MATERIAL PROVIDED: Begin

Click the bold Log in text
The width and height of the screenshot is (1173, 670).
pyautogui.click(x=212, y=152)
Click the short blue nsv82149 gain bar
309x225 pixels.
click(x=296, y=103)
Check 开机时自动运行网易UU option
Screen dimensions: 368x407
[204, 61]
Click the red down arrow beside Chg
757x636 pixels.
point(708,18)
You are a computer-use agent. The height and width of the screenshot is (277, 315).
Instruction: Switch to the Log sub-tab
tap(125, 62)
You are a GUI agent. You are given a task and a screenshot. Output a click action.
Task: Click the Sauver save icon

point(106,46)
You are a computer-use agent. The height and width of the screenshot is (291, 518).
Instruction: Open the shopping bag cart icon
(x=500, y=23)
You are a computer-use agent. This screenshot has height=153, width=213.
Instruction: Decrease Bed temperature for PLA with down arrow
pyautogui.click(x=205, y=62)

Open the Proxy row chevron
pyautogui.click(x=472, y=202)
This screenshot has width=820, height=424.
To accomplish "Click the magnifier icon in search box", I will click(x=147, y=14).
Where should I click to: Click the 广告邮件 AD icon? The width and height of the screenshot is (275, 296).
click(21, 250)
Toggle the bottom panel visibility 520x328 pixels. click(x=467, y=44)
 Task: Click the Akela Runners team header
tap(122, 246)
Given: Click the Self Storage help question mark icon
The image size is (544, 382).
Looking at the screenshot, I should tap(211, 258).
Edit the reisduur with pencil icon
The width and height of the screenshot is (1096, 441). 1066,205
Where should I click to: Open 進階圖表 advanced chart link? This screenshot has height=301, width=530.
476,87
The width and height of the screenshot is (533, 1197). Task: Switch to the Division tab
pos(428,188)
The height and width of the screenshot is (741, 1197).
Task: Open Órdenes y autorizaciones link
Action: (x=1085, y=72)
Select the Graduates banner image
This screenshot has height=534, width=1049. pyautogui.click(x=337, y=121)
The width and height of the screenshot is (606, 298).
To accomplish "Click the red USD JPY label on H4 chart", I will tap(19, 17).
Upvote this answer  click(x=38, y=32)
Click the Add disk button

MATERIAL PROVIDED: End

(DESCRIPTION OF THE TASK): Each record above should be repeated exactly as it appears.

(WRITTEN RESPONSE):
Click the bold Log in text
The width and height of the screenshot is (1173, 670).
pyautogui.click(x=212, y=152)
Click the short blue nsv82149 gain bar
309x225 pixels.
click(x=296, y=103)
Check 开机时自动运行网易UU option
Screen dimensions: 368x407
[204, 61]
Click the red down arrow beside Chg
757x636 pixels.
point(708,18)
You are a computer-use agent. The height and width of the screenshot is (277, 315).
Instruction: Switch to the Log sub-tab
tap(125, 62)
You are a GUI agent. You are given a task and a screenshot. Output a click action.
Task: Click the Sauver save icon

point(106,46)
You are a computer-use agent. The height and width of the screenshot is (291, 518).
Instruction: Open the shopping bag cart icon
(x=500, y=23)
You are a computer-use agent. This screenshot has height=153, width=213.
Instruction: Decrease Bed temperature for PLA with down arrow
pyautogui.click(x=205, y=62)

Open the Proxy row chevron
pyautogui.click(x=472, y=202)
This screenshot has width=820, height=424.
To accomplish "Click the magnifier icon in search box", I will click(x=147, y=14).
Where should I click to: Click the 广告邮件 AD icon? The width and height of the screenshot is (275, 296).
click(21, 250)
Toggle the bottom panel visibility 520x328 pixels. click(x=467, y=44)
 Task: Click the Akela Runners team header
tap(122, 246)
Given: Click the Self Storage help question mark icon
The image size is (544, 382).
Looking at the screenshot, I should tap(211, 258).
Edit the reisduur with pencil icon
The width and height of the screenshot is (1096, 441). 1066,205
Where should I click to: Open 進階圖表 advanced chart link? This screenshot has height=301, width=530.
476,87
The width and height of the screenshot is (533, 1197). Task: Switch to the Division tab
pos(428,188)
The height and width of the screenshot is (741, 1197).
Task: Open Órdenes y autorizaciones link
Action: (x=1085, y=72)
Select the Graduates banner image
This screenshot has height=534, width=1049. pyautogui.click(x=337, y=121)
The width and height of the screenshot is (606, 298).
To accomplish "Click the red USD JPY label on H4 chart", I will tap(19, 17).
Upvote this answer  click(x=38, y=32)
Click the Add disk button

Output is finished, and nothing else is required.